What is required: The records below should be printed once more, exactly as they appear.

Collected data
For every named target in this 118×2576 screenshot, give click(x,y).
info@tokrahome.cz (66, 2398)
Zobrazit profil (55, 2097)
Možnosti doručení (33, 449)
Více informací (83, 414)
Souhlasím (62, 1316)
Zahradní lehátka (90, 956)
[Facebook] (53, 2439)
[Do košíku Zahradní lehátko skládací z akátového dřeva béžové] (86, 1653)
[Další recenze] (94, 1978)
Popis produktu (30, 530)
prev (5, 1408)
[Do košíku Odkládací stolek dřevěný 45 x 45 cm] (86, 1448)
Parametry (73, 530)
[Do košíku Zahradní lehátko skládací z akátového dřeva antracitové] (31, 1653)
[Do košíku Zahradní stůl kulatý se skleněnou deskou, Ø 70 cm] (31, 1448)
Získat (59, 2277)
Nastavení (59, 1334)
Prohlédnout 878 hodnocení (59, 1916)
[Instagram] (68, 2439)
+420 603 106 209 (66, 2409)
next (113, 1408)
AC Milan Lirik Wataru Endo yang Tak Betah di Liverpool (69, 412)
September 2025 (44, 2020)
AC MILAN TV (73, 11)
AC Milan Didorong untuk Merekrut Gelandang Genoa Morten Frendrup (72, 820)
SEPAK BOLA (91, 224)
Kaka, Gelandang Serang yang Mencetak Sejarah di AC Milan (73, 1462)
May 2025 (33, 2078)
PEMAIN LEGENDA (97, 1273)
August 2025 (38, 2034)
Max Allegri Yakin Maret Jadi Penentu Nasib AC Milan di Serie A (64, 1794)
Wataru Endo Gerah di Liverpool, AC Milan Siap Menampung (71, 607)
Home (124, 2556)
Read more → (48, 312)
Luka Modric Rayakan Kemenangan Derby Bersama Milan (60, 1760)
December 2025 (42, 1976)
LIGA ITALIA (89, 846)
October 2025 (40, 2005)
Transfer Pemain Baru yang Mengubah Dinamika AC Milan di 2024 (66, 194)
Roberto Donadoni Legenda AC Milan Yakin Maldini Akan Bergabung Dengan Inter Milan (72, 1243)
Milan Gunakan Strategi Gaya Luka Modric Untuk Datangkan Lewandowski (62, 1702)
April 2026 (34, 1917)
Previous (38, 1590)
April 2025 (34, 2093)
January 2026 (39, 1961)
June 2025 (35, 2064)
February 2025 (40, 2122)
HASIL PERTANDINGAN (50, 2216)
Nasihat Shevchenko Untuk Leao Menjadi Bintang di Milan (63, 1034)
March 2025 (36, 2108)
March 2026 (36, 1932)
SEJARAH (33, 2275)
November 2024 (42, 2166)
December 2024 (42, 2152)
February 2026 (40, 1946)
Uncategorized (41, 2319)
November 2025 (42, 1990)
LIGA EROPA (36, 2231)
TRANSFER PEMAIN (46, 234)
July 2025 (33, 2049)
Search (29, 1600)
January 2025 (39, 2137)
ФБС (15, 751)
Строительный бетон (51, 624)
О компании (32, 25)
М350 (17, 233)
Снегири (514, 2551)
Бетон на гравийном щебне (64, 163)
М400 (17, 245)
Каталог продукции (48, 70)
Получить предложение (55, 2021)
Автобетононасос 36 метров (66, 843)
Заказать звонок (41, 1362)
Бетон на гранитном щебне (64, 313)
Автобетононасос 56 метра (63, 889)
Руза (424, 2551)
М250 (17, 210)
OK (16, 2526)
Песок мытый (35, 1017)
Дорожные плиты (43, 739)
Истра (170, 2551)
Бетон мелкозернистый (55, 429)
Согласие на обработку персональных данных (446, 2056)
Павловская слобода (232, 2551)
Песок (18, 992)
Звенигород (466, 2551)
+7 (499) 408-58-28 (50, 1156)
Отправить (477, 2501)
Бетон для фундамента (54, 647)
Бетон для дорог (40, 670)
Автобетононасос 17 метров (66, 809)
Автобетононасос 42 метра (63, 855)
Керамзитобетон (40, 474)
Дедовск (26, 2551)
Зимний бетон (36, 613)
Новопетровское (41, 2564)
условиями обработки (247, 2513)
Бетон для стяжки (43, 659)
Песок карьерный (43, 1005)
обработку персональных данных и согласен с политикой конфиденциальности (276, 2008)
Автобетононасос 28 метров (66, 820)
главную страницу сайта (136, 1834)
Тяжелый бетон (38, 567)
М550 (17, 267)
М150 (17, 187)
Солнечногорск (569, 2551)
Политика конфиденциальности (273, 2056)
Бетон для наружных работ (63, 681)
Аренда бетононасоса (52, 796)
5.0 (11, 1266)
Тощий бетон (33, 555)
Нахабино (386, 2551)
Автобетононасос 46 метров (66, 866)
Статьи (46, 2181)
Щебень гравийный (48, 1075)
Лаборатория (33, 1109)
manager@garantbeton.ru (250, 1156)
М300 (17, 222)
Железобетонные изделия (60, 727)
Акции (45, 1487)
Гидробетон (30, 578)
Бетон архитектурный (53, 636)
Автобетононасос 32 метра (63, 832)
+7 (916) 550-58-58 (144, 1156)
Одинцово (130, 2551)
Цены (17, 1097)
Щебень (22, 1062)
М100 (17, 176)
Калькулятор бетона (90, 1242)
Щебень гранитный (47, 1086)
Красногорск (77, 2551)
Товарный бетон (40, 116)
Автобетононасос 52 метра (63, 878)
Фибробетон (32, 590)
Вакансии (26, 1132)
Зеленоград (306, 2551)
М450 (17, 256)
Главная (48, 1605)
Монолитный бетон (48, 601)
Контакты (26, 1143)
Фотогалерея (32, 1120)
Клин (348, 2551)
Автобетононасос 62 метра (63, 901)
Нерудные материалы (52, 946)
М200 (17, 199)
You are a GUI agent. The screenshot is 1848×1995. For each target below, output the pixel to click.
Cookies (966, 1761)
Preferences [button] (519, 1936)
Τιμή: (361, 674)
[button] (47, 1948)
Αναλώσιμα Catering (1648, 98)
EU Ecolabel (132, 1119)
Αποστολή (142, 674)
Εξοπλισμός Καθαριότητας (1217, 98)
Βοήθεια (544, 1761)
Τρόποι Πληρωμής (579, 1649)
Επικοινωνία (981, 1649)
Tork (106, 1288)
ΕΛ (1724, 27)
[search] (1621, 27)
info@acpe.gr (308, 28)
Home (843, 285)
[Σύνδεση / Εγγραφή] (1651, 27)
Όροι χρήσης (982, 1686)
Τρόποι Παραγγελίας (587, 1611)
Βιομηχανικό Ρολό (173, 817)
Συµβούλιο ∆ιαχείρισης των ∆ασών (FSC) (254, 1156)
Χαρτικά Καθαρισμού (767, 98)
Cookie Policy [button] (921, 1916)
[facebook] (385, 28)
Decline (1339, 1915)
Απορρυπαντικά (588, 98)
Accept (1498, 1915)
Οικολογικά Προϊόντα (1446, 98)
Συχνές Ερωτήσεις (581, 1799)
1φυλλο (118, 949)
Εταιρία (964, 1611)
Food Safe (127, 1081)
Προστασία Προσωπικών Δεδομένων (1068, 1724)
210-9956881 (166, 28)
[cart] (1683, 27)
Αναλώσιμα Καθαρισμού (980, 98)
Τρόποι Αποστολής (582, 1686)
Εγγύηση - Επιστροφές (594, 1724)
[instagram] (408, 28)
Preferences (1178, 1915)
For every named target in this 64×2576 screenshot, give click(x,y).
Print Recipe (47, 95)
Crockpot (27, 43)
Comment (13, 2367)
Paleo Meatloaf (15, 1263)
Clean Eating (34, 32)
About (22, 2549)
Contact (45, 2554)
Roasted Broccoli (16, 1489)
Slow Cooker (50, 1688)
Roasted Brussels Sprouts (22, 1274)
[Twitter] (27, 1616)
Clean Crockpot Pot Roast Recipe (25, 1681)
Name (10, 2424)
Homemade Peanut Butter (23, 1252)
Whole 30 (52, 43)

Output for this task:
For every named target in this 118×2576 screenshot, give click(x,y).
info@tokrahome.cz (66, 2398)
Zobrazit profil (55, 2097)
Možnosti doručení (33, 449)
Více informací (83, 414)
Souhlasím (62, 1316)
Zahradní lehátka (90, 956)
[Facebook] (53, 2439)
[Do košíku Zahradní lehátko skládací z akátového dřeva béžové] (86, 1653)
[Další recenze] (94, 1978)
Popis produktu (30, 530)
prev (5, 1408)
[Do košíku Odkládací stolek dřevěný 45 x 45 cm] (86, 1448)
Parametry (73, 530)
[Do košíku Zahradní lehátko skládací z akátového dřeva antracitové] (31, 1653)
[Do košíku Zahradní stůl kulatý se skleněnou deskou, Ø 70 cm] (31, 1448)
Získat (59, 2277)
Nastavení (59, 1334)
Prohlédnout 878 hodnocení (59, 1916)
[Instagram] (68, 2439)
+420 603 106 209 (66, 2409)
next (113, 1408)
AC Milan Lirik Wataru Endo yang Tak Betah di Liverpool (69, 412)
September 2025 (44, 2020)
AC MILAN TV (73, 11)
AC Milan Didorong untuk Merekrut Gelandang Genoa Morten Frendrup (72, 820)
SEPAK BOLA (91, 224)
Kaka, Gelandang Serang yang Mencetak Sejarah di AC Milan (73, 1462)
May 2025 (33, 2078)
PEMAIN LEGENDA (97, 1273)
August 2025 (38, 2034)
Max Allegri Yakin Maret Jadi Penentu Nasib AC Milan di Serie A (64, 1794)
Wataru Endo Gerah di Liverpool, AC Milan Siap Menampung (71, 607)
Home (124, 2556)
Read more → (48, 312)
Luka Modric Rayakan Kemenangan Derby Bersama Milan (60, 1760)
December 2025 (42, 1976)
LIGA ITALIA (89, 846)
October 2025 (40, 2005)
Transfer Pemain Baru yang Mengubah Dinamika AC Milan di 2024 (66, 194)
Roberto Donadoni Legenda AC Milan Yakin Maldini Akan Bergabung Dengan Inter Milan (72, 1243)
Milan Gunakan Strategi Gaya Luka Modric Untuk Datangkan Lewandowski (62, 1702)
April 2026 (34, 1917)
Previous (38, 1590)
April 2025 (34, 2093)
January 2026 (39, 1961)
June 2025 (35, 2064)
February 2025 (40, 2122)
HASIL PERTANDINGAN (50, 2216)
Nasihat Shevchenko Untuk Leao Menjadi Bintang di Milan (63, 1034)
March 2025 (36, 2108)
March 2026 (36, 1932)
SEJARAH (33, 2275)
November 2024 (42, 2166)
December 2024 (42, 2152)
February 2026 (40, 1946)
Uncategorized (41, 2319)
November 2025 (42, 1990)
LIGA EROPA (36, 2231)
TRANSFER PEMAIN (46, 234)
July 2025 (33, 2049)
Search (29, 1600)
January 2025 (39, 2137)
ФБС (15, 751)
Строительный бетон (51, 624)
О компании (32, 25)
М350 (17, 233)
Снегири (514, 2551)
Бетон на гравийном щебне (64, 163)
М400 (17, 245)
Каталог продукции (48, 70)
Получить предложение (55, 2021)
Автобетононасос 36 метров (66, 843)
Заказать звонок (41, 1362)
Бетон на гранитном щебне (64, 313)
Автобетононасос 56 метра (63, 889)
Руза (424, 2551)
М250 (17, 210)
OK (16, 2526)
Песок мытый (35, 1017)
Дорожные плиты (43, 739)
Истра (170, 2551)
Бетон мелкозернистый (55, 429)
Согласие на обработку персональных данных (446, 2056)
Павловская слобода (232, 2551)
Песок (18, 992)
Звенигород (466, 2551)
+7 (499) 408-58-28 (50, 1156)
Отправить (477, 2501)
Бетон для фундамента (54, 647)
Бетон для дорог (40, 670)
Автобетононасос 17 метров (66, 809)
Автобетононасос 42 метра (63, 855)
Керамзитобетон (40, 474)
Дедовск (26, 2551)
Зимний бетон (36, 613)
Новопетровское (41, 2564)
условиями обработки (247, 2513)
Бетон для стяжки (43, 659)
Песок карьерный (43, 1005)
обработку персональных данных и согласен с политикой конфиденциальности (276, 2008)
Автобетононасос 28 метров (66, 820)
главную страницу сайта (136, 1834)
Тяжелый бетон (38, 567)
М550 (17, 267)
М150 (17, 187)
Солнечногорск (569, 2551)
Политика конфиденциальности (273, 2056)
Бетон для наружных работ (63, 681)
Аренда бетононасоса (52, 796)
5.0 (11, 1266)
Тощий бетон (33, 555)
Нахабино (386, 2551)
Автобетононасос 46 метров (66, 866)
Статьи (46, 2181)
Щебень гравийный (48, 1075)
Лаборатория (33, 1109)
manager@garantbeton.ru (250, 1156)
М300 (17, 222)
Железобетонные изделия (60, 727)
Акции (45, 1487)
Гидробетон (30, 578)
Бетон архитектурный (53, 636)
Автобетононасос 32 метра (63, 832)
+7 (916) 550-58-58 (144, 1156)
Одинцово (130, 2551)
Цены (17, 1097)
Щебень (22, 1062)
М100 (17, 176)
Калькулятор бетона (90, 1242)
Щебень гранитный (47, 1086)
Красногорск (77, 2551)
Товарный бетон (40, 116)
Автобетононасос 52 метра (63, 878)
Фибробетон (32, 590)
Вакансии (26, 1132)
Зеленоград (306, 2551)
М450 (17, 256)
Главная (48, 1605)
Монолитный бетон (48, 601)
Контакты (26, 1143)
Фотогалерея (32, 1120)
Клин (348, 2551)
Автобетононасос 62 метра (63, 901)
Нерудные материалы (52, 946)
М200 (17, 199)
You are a GUI agent. The screenshot is 1848×1995. For each target below, output the pixel to click.
Cookies (966, 1761)
Preferences [button] (519, 1936)
Τιμή: (361, 674)
[button] (47, 1948)
Αναλώσιμα Catering (1648, 98)
EU Ecolabel (132, 1119)
Αποστολή (142, 674)
Εξοπλισμός Καθαριότητας (1217, 98)
Βοήθεια (544, 1761)
Τρόποι Πληρωμής (579, 1649)
Επικοινωνία (981, 1649)
Tork (106, 1288)
ΕΛ (1724, 27)
[search] (1621, 27)
info@acpe.gr (308, 28)
Home (843, 285)
[Σύνδεση / Εγγραφή] (1651, 27)
Όροι χρήσης (982, 1686)
Τρόποι Παραγγελίας (587, 1611)
Βιομηχανικό Ρολό (173, 817)
Συµβούλιο ∆ιαχείρισης των ∆ασών (FSC) (254, 1156)
Χαρτικά Καθαρισμού (767, 98)
Cookie Policy [button] (921, 1916)
[facebook] (385, 28)
Decline (1339, 1915)
Απορρυπαντικά (588, 98)
Accept (1498, 1915)
Οικολογικά Προϊόντα (1446, 98)
Συχνές Ερωτήσεις (581, 1799)
1φυλλο (118, 949)
Εταιρία (964, 1611)
Food Safe (127, 1081)
Προστασία Προσωπικών Δεδομένων (1068, 1724)
210-9956881 (166, 28)
[cart] (1683, 27)
Αναλώσιμα Καθαρισμού (980, 98)
Τρόποι Αποστολής (582, 1686)
Εγγύηση - Επιστροφές (594, 1724)
[instagram] (408, 28)
Preferences (1178, 1915)
For every named target in this 64×2576 screenshot, give click(x,y).
Print Recipe (47, 95)
Crockpot (27, 43)
Comment (13, 2367)
Paleo Meatloaf (15, 1263)
Clean Eating (34, 32)
About (22, 2549)
Contact (45, 2554)
Roasted Broccoli (16, 1489)
Slow Cooker (50, 1688)
Roasted Brussels Sprouts (22, 1274)
[Twitter] (27, 1616)
Clean Crockpot Pot Roast Recipe (25, 1681)
Name (10, 2424)
Homemade Peanut Butter (23, 1252)
Whole 30 (52, 43)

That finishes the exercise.